Pat Fitzgerald has a good team. But there was absolutely no reason for Nebraska to score only 13 points Saturday.
That offense let down a Blackshirt defense that was far from perfect, but continues to show inspired progress.
Time to give No. 7 a shot.
McCaffrey appeared in the fourth quarter and did some good things, made some plays, moved the team. He threw an interception. He did not score.
Frost did not comment on the quarterback situation and likely will not all of this week. Better to have James Franklin guessing.
But based on what I’ve seen of McCaffrey in limited reps at quarterback, here’s why I think he should get the ball:
He completes passes.
Adrian Martinez continues to struggle with accuracy. Last season, we could guess it was an injury or lack of playmaking receivers.
The receiver position has been upgraded.
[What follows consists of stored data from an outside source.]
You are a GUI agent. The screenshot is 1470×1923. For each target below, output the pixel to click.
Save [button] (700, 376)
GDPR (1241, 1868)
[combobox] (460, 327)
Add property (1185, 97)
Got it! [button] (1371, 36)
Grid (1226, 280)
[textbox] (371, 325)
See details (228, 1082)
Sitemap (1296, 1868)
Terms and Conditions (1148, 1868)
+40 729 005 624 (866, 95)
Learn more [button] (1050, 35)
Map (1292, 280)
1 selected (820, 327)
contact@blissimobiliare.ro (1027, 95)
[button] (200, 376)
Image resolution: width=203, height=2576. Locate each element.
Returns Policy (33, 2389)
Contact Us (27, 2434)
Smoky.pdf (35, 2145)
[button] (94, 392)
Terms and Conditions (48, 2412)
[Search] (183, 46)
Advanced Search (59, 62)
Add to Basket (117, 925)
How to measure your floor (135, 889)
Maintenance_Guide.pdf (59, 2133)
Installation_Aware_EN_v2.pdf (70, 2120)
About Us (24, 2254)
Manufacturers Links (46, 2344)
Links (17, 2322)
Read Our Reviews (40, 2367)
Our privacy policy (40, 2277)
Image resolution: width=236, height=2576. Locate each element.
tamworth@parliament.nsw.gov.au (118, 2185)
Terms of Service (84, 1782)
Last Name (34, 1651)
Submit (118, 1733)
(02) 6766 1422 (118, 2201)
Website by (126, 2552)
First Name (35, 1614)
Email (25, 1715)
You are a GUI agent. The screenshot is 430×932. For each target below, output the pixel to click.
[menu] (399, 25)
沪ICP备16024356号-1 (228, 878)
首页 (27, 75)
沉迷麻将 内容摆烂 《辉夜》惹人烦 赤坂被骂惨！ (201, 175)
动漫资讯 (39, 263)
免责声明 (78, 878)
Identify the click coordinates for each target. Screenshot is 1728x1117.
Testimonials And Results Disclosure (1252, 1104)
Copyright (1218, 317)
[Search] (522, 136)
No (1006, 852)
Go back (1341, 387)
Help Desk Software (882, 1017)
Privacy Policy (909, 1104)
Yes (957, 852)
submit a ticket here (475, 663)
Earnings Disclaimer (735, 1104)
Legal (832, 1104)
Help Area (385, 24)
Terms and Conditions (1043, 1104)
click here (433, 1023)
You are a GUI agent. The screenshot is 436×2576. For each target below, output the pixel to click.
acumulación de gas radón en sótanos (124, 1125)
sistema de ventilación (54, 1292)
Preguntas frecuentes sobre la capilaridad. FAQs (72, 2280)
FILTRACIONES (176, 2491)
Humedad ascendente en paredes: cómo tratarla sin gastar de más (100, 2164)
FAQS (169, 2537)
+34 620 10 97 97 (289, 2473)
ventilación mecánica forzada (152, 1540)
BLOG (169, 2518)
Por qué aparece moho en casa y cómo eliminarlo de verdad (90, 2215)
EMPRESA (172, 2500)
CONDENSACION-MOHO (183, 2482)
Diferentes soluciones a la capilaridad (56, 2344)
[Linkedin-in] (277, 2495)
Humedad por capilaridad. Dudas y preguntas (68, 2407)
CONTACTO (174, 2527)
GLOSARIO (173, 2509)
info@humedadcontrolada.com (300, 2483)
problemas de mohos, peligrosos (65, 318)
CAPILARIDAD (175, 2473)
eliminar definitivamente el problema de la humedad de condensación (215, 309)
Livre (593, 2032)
But as of Saturday, Martinez’s passes still go wide, high or bounce short. He was 12 of 27 through three quarters.
His last play, the interception intended for tight end Austin Allen in the end zone, appeared to be a bad read and into coverage.
We haven’t seen Frost’s offense in full bloom yet. But it is predicated on the quarterback playing catch with receivers.
Over and over.
While Martinez struggles to hit receivers, he looks like the best running back on the field. But Frost’s offense can’t operate that way.
McCaffrey threads the needle. He’s not perfect. His interception came when he tried to fit the ball through the line of scrimmage.
The quarterback can’t solve the issues here. The penalties on the offensive line. The inability to run the ball inside the red zone.
But even with those issues solved, this offense has no chance if it can’t complete a simple pass.
McCaffrey has done that. Again, in limited time. But he did move the team and he makes plays and first downs with his nimble feet, too.
And I wonder if Frost and Mario Verduzco see some McKenzie Milton magic in McCaffrey — who, by the way, has three years left after this season.
And that leads to my final thought:
» So is it time to start the future?
No, not entirely. You try to beat Penn State. Then Illinois. Start some chemistry, winning chemistry, and make a run. That’s the goal.
But, again, there are six games left and with the pandemic still very much present everywhere, you don’t know how many games are going to get played.
The priority right now should be to fix the penalties and discipline issues and find some playmakers and get a winning feeling in the program. Find a spark, any spark.
I think the kids are going to have a lot to say about that.
Myles Farmer. Ty Robinson. Casey Rogers. Luke Reimer. Nick Henrich. Marcus Fleming. Zavier Betts. And Omar Manning. Among others.
Don’t forget the “old man” of the bunch, sophomore Wan’Dale Robinson.
There’s a group of young playmakers, on both sides of the ball, who figure to impact this program in 2021 and 2022.
So maybe they should start in 2020?
Frost doesn’t want to sell out this season. The young players may make plays but also will make mistakes. But the shortened pandemic year gives you the chance — and reason — to build.
After the latest frustrating loss, there was one new look. You could see the wheels spinning in Frost’s head.